Skip to content

ETH-DISCO/benchmarking_diarization

Folders and files

NameName
Last commit message
Last commit date

Latest commit

 

History

4 Commits
 
 
 
 
 
 
 
 
 
 
 
 
 
 
 
 
 
 

Repository files navigation

Benchmarking Diarization Models 📜Paper

An open-source evaluation platform for comparing speaker diarization systems out-of-the-box, across multiple datasets, languages, and acoustic conditions.

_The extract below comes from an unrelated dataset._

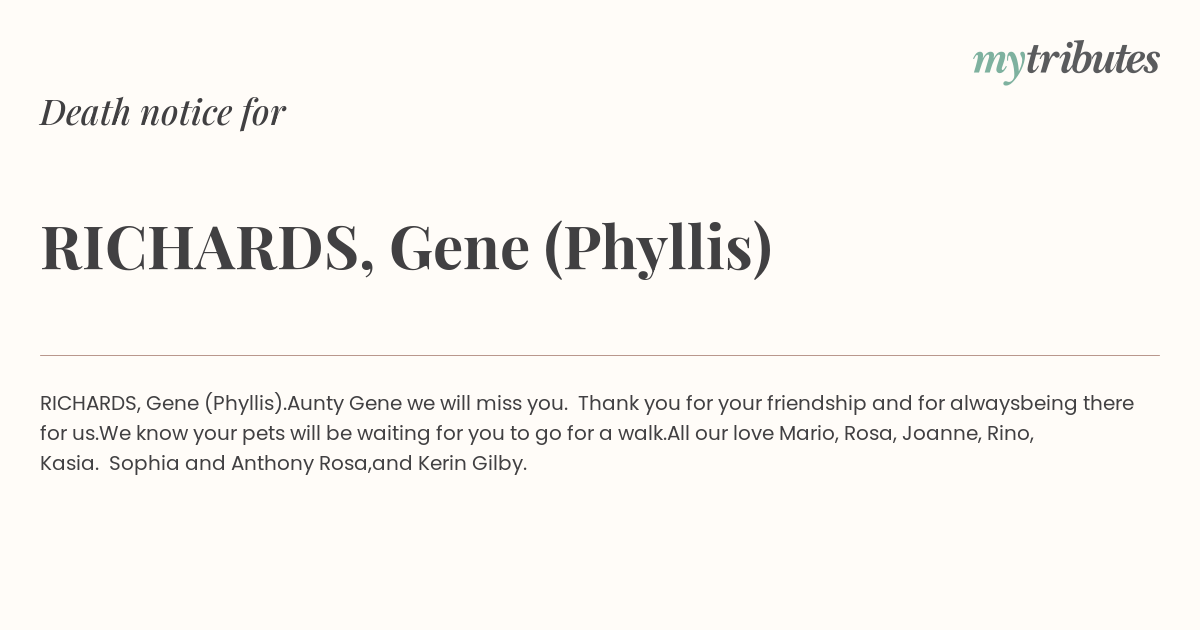Click the name "Kerin Gilby"
1200x630 pixels.
(472, 464)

This repository accompanies the bachelor's thesis "Benchmarking Diarization Models" (ETH Zürich, Distributed Computing Group, 2025) and provides a unified pipeline to generate predictions and evaluate performance for any speaker diarization model — without parameter tuning or domain-specific modifications.

Why This Project?

Speaker diarization, answering "who spoke when", is a critical preprocessing step for meeting transcription, call analytics, and speech recognition. While many diarization models exist, comparing them fairly is difficult: different papers use different datasets, metrics, evaluation collars, and post-processing steps.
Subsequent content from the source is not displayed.